A simplified relevant example of my pipeline is the following:
pipeline = Pipeline(steps=[('preprocess', MaxAbsScaler()),
('svm', SVC(kernel='rbf', probability=True,
random_state=0, decision_function_shape='ovr',
break_ties=False, ...))]
params = [{...}]
model = GridSearchCV(pipeline, params, ...).fit(x_train, y_train).best_estimator_
# and now I get
prob1 = model.predict_proba(x_test1)
prob2 = model.predict_proba(x_test2_wildly_diff_from_test1)
assert np.abs(prob1 - prob2) < 1e-10
For example, using random_seed=0
:
>>> import numpy as np
>>> from scipy.spatial import distance
# how far are the two x_test vectors from each other?
>>> distance.cosine(x_test1, x_test2) # EDIT: very far apart angle-wise e.g. 90°
1.0280449512858494
>>> distance.euclidean(x_test1, x_test2) # very far in euclidean distance
30675.221284568033
>>> model.predict_proba(x_test1)
array([[0.86879653, 0.13120347]])
>>> model.predict_proba(x_test2)
array([[0.86879653, 0.13120347]])
>>> model.decision_function(x_test1)
array([-0.03474242])
>>> model.decision_function(x_test2)
array([-0.03474242])
UPDATE: what bothers me is not that they are close, what spooks me is that the two completely different vectors end up getting the exact same distance (to the 1e-10 decimal place) from the decision boundary decision_function(...)
and therefore the exact probability too predict_proba(...)
. I’m still thinking how to further validate and scrutinize this case …
Issue Analytics
- State:
- Created 3 years ago
- Comments:6 (3 by maintainers)
Top GitHub Comments
If there is an issue, it’s probably related to
decision_function
, notpredict_proba
(since the proba comes from the calibration of the deciison function as previously noted).
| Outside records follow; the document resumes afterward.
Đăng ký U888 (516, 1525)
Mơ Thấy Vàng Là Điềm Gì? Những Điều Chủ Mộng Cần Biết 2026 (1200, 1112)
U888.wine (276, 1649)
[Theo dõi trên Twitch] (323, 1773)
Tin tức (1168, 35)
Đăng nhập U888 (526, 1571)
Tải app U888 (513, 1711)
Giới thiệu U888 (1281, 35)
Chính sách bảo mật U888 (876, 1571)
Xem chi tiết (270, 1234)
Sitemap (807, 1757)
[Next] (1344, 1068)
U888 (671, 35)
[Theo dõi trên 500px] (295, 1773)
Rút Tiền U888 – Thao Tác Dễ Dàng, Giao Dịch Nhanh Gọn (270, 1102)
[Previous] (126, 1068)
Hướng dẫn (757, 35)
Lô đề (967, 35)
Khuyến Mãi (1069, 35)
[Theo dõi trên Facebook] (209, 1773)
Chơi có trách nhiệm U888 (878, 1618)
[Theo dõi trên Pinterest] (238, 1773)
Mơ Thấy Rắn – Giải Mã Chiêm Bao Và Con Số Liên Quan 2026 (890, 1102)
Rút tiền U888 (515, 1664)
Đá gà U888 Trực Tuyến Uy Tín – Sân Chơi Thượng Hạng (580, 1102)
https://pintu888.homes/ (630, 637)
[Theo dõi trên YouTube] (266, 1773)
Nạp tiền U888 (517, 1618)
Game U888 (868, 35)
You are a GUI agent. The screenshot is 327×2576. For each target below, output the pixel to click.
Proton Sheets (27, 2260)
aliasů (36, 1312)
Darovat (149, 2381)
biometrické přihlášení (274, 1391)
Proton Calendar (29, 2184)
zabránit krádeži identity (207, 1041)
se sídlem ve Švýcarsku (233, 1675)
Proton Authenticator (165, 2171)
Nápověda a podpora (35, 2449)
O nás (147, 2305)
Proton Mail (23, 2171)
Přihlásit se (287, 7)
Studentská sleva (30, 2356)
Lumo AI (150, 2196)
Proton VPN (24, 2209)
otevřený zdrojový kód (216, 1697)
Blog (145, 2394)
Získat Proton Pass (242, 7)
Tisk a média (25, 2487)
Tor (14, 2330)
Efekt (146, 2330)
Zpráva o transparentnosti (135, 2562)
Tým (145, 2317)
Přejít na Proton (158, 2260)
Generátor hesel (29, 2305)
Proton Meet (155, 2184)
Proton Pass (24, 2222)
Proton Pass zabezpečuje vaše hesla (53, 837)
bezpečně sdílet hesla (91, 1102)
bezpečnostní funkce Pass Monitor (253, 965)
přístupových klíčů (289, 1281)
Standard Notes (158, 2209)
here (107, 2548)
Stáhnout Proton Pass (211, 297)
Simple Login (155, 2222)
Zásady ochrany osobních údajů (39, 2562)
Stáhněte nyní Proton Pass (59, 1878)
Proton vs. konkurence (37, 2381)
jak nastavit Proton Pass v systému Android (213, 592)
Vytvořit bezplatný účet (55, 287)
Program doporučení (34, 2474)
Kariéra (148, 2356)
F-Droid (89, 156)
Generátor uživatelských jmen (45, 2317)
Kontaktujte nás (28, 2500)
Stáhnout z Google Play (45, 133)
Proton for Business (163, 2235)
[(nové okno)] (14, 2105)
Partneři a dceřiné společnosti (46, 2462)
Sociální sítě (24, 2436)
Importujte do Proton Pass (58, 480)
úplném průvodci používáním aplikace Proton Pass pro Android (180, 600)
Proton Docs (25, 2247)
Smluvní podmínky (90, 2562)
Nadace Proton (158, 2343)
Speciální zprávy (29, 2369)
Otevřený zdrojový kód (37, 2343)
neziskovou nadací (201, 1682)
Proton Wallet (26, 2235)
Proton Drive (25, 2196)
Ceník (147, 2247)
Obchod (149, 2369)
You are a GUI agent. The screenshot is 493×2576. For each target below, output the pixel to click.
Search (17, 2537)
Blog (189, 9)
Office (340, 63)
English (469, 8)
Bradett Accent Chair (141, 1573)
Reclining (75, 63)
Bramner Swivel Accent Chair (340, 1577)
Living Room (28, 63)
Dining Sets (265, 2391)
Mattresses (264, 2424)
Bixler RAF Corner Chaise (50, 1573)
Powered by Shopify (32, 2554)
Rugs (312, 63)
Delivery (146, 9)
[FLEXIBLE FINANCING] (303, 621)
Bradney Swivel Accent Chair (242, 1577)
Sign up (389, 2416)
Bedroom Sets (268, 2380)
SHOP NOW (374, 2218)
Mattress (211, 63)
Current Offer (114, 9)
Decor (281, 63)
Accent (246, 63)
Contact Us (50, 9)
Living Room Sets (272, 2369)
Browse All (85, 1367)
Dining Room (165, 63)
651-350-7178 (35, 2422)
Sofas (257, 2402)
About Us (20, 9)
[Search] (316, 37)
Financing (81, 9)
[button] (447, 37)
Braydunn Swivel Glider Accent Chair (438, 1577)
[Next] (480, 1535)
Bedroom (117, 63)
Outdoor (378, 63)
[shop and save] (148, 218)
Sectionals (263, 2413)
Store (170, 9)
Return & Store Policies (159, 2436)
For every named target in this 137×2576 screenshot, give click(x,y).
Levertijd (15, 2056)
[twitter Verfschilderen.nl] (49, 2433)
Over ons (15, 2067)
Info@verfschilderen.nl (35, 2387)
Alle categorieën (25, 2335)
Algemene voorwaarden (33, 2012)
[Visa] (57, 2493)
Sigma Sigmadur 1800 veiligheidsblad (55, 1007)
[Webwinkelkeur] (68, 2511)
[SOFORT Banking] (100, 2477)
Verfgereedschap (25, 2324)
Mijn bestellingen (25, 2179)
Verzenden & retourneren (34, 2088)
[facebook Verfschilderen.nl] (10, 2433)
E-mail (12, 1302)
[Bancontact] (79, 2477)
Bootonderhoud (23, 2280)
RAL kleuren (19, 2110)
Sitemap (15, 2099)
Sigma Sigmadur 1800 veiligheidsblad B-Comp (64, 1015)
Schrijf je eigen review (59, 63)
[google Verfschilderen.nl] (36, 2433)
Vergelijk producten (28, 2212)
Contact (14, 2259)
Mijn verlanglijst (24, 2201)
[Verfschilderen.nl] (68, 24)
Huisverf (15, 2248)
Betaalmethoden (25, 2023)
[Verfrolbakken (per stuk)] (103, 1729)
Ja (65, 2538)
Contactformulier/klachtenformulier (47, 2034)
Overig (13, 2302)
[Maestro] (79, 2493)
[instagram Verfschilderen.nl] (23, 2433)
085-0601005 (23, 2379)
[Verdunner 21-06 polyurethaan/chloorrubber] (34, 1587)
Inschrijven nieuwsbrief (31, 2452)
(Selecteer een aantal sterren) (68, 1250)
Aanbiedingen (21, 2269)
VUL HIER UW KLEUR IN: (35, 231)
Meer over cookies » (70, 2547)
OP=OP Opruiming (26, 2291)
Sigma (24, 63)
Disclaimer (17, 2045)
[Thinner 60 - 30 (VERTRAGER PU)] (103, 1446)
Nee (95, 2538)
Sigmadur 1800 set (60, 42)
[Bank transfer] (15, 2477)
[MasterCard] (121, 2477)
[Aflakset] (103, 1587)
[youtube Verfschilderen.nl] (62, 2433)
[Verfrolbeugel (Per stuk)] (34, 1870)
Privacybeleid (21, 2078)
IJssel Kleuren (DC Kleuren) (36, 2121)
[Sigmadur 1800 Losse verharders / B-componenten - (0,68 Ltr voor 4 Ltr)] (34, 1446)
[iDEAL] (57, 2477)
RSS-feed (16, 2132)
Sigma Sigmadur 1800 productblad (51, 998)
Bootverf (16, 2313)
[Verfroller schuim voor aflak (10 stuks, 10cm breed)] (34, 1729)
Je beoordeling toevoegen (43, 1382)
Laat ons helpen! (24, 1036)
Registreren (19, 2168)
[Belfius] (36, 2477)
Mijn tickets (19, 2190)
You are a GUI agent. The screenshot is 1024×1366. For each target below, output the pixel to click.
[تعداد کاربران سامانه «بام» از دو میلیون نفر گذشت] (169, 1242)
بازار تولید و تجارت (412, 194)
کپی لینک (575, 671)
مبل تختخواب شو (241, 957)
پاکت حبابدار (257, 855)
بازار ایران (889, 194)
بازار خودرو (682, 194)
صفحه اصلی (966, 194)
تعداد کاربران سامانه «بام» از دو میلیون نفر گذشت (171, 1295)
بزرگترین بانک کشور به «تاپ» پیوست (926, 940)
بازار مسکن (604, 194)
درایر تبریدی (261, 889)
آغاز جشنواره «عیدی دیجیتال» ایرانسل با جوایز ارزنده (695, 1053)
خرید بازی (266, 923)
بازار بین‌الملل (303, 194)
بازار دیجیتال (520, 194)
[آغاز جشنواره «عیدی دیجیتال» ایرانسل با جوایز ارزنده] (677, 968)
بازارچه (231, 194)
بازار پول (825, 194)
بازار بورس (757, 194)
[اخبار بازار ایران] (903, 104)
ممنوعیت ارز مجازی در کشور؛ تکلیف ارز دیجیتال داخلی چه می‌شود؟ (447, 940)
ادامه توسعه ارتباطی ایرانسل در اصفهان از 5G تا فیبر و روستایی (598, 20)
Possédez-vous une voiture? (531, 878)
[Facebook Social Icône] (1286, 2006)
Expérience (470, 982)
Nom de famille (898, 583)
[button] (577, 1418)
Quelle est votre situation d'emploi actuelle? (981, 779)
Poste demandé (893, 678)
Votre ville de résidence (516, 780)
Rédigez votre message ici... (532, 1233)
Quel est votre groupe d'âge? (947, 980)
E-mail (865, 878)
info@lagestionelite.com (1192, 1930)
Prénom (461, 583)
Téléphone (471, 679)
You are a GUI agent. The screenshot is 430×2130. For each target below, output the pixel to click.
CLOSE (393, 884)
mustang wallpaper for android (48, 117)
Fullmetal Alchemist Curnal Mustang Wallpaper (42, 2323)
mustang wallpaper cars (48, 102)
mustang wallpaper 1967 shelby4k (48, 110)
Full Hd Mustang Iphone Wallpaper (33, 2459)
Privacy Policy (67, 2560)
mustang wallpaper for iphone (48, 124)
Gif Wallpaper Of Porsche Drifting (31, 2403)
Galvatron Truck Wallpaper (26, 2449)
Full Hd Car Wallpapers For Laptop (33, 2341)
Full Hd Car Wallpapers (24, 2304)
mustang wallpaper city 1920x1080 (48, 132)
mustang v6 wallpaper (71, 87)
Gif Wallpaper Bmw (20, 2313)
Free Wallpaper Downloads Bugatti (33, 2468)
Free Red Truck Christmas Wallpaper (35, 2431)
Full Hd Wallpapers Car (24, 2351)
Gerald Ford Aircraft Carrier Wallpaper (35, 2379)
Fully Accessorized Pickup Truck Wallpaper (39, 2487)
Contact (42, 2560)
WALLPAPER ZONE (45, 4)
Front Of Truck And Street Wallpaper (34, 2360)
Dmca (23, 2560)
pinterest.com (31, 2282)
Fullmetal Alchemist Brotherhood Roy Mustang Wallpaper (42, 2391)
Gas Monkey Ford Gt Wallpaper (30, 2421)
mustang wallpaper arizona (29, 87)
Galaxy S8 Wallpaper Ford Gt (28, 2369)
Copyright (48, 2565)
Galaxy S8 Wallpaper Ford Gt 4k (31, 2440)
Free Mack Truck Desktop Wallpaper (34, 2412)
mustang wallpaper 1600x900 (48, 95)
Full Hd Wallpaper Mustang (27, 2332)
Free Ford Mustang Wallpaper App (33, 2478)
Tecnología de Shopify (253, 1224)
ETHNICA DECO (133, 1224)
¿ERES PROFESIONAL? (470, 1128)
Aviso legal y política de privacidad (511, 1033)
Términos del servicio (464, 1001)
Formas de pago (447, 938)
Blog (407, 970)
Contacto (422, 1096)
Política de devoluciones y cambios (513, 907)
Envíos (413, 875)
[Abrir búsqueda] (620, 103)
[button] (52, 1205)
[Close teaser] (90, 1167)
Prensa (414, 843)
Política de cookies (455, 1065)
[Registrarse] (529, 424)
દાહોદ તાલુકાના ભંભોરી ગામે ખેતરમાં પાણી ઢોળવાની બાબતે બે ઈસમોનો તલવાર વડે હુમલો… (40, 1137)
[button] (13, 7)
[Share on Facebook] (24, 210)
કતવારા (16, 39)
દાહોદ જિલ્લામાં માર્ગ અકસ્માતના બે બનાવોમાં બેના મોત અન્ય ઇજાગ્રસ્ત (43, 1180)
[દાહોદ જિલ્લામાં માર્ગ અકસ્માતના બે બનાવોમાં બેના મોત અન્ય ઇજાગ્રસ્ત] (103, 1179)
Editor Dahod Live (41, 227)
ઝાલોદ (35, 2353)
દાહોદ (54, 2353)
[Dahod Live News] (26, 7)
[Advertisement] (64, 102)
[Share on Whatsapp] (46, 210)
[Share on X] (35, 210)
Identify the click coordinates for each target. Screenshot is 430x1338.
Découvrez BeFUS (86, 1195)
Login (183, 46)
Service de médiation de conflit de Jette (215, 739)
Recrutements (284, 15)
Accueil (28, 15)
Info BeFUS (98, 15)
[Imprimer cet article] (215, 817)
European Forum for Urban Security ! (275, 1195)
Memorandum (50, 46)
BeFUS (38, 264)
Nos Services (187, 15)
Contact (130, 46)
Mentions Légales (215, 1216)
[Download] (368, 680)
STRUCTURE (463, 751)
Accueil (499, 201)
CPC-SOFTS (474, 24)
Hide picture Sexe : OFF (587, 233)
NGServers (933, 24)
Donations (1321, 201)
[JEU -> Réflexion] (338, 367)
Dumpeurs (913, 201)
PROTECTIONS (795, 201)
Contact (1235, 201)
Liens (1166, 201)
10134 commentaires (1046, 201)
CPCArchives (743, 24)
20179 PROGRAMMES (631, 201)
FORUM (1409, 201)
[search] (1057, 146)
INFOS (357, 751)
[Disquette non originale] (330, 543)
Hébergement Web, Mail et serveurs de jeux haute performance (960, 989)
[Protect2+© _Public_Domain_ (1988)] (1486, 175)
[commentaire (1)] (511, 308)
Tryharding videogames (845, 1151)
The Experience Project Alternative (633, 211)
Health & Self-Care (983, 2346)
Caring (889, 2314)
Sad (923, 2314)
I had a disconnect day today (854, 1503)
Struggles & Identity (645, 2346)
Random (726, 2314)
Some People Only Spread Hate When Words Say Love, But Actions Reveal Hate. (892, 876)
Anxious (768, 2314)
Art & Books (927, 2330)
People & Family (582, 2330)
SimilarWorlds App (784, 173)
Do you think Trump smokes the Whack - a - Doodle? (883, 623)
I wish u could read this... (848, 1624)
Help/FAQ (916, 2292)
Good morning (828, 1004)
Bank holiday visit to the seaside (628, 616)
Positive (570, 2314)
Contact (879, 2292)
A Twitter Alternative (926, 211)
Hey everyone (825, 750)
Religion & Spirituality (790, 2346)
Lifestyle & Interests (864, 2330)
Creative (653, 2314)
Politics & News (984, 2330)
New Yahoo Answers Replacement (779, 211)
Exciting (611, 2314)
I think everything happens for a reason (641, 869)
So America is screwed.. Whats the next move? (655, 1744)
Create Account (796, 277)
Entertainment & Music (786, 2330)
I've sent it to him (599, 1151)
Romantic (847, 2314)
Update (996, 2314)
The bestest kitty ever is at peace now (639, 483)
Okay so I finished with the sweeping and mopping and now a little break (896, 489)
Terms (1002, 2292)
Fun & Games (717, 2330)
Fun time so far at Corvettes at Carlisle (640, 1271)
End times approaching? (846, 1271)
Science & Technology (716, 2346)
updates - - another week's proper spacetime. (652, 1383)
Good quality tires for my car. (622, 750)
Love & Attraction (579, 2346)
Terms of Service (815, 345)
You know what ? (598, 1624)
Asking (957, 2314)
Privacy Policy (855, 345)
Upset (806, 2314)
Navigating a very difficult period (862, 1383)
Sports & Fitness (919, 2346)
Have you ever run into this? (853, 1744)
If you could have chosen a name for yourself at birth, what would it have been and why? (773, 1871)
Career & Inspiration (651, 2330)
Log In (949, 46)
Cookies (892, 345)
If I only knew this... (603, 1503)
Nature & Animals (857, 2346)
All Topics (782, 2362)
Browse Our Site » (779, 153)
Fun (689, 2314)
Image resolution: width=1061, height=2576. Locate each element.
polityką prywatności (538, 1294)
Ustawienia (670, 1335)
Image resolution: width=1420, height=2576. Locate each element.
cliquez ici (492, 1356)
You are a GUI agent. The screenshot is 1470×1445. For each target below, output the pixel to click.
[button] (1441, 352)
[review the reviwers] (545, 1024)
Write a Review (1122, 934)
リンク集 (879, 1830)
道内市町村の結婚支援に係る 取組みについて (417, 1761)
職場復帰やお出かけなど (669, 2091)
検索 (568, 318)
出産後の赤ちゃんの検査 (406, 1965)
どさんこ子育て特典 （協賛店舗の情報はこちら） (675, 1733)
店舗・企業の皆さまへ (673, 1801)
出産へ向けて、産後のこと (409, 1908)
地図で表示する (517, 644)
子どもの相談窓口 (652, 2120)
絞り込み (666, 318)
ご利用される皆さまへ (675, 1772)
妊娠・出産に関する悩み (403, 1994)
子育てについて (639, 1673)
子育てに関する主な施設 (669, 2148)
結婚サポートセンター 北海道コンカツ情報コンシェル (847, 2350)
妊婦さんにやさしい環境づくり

Also, we should havedecision_function(x1) == decision_function(x2) iff predict_proba(x1) == predict_proba(x2)
.This is quite surprising because
random_state
only affects the calibration, not the decision function. That would mean thatrandom_state
is affectingdecision_function
?Also, this might be a normal behavior: just because 2 samples are far apart in the input space doesn’t mean that they’ll be far apart in the projected space. You could try and manually compute
summ_over_svs K(sv, x)
for both input to confirm that? (EDIT: actually I’m not so sure how to confirm that.K(x1, x2)
will give you the inner product of both samples in the transformed space but that’s it)Side note: you seem to have a binary classification problem so this will be ignored:
decision_function_shape='ovr'
. Same forbreak_ties
.Could you provide the 2 output functions output. I don’t recall how SVM is creating probability but it could be a corner case that it is not that surprising.
Edit: I see that you mentioned it:
If I recall, it is a kind of calibration with a sigmoid. I can imagine that the probabilities could be close when you are in the extremum of the sigmoid functions. But this is just a hunch.